I was giving some thought to this system of analysis recently when contemplating the future of the game mods (which in my opinion isn't coming back, sadly, but that's a different topic), and I've come to decide that this is a good system, but some extra mathy stuff might be useful to decide how useful the game is to look at. For instance, a game that's all theory, then a bunch of forced moves, then drawn is near useless, but will make both players look like cheats. Of course, you could look at it and tell, but it would be interesting to try to automate this process as much as possible. An interesting idea is to devise some kind of dimensionless quantity (forgive me, I've been too wrapped up in Fluid Mechanics, so I think in terms of dimensionless numbers all the time), possibly called the Rotella # (after the person who invented it of course), that's a measure of how many moves in a game required deep thought (out of the total N moves that aren't theoretical), or posed a problem to a player. The higher the Rotella # (Ro from now on) the more likely a high match up rate means something. This wouldn't be hard to implement. For instance,
It wouldn't be too hard to take the top n move choices of an engine on a turn and see how much of a difference between the moves there are. You could set some threshold, let's just say .2 pawns, by which you count the m number of moves in this group that are within .2 pawns of the first choice.
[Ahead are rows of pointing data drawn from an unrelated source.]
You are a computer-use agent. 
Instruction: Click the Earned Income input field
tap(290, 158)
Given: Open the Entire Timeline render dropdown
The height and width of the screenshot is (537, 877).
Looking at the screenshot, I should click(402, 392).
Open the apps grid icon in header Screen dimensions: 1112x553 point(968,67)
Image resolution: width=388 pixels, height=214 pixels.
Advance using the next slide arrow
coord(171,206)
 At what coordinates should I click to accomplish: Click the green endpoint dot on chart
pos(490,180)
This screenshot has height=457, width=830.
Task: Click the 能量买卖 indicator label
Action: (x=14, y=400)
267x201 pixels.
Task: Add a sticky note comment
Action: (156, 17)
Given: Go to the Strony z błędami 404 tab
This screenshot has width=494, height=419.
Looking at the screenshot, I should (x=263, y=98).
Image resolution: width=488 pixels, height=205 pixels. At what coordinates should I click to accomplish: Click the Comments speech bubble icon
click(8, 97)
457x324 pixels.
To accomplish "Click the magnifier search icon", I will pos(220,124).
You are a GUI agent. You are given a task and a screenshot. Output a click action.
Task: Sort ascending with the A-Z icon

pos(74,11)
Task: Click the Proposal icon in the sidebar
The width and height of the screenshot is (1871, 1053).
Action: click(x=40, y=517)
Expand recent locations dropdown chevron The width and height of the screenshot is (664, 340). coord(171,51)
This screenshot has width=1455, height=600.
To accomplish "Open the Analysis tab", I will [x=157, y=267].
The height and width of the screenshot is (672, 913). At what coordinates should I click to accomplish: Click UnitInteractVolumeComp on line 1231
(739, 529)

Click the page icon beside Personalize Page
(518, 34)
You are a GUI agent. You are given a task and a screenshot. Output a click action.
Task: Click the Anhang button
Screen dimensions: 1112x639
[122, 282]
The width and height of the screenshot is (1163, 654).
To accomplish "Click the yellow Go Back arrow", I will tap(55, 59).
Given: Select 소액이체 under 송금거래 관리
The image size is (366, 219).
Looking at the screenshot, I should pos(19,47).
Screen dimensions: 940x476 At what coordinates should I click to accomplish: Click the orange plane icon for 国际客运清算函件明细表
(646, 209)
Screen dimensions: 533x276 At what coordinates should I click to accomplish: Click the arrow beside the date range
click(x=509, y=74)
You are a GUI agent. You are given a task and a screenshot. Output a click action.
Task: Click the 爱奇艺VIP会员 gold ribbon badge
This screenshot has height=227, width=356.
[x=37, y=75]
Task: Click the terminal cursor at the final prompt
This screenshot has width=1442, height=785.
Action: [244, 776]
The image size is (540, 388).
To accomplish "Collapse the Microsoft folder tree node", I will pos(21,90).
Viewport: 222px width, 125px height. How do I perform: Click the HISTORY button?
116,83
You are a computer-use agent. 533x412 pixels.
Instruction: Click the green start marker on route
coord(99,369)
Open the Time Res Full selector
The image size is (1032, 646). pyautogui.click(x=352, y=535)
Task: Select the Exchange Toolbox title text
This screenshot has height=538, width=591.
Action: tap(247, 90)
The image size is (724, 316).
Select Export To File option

So each turn you'd have some fraction m/n that gives you a measure of how difficult it is to select the computers first choice. Then:
Ro = [sum (m/n) ]/ N
Thus a Ro of 1 would mean every turn was very difficult to select the computers first choice of moves, and a very small Ro would mean that the game means almost nothing. That said, Ro would depend heavily on n and the pawn fraction, but it would be interesting nonetheless.
P.S. - Now that I think about it, we might have had this when I was a game mod, and I just didn't know what it was. Maybe not. I'll wait for someone to tell me. 😀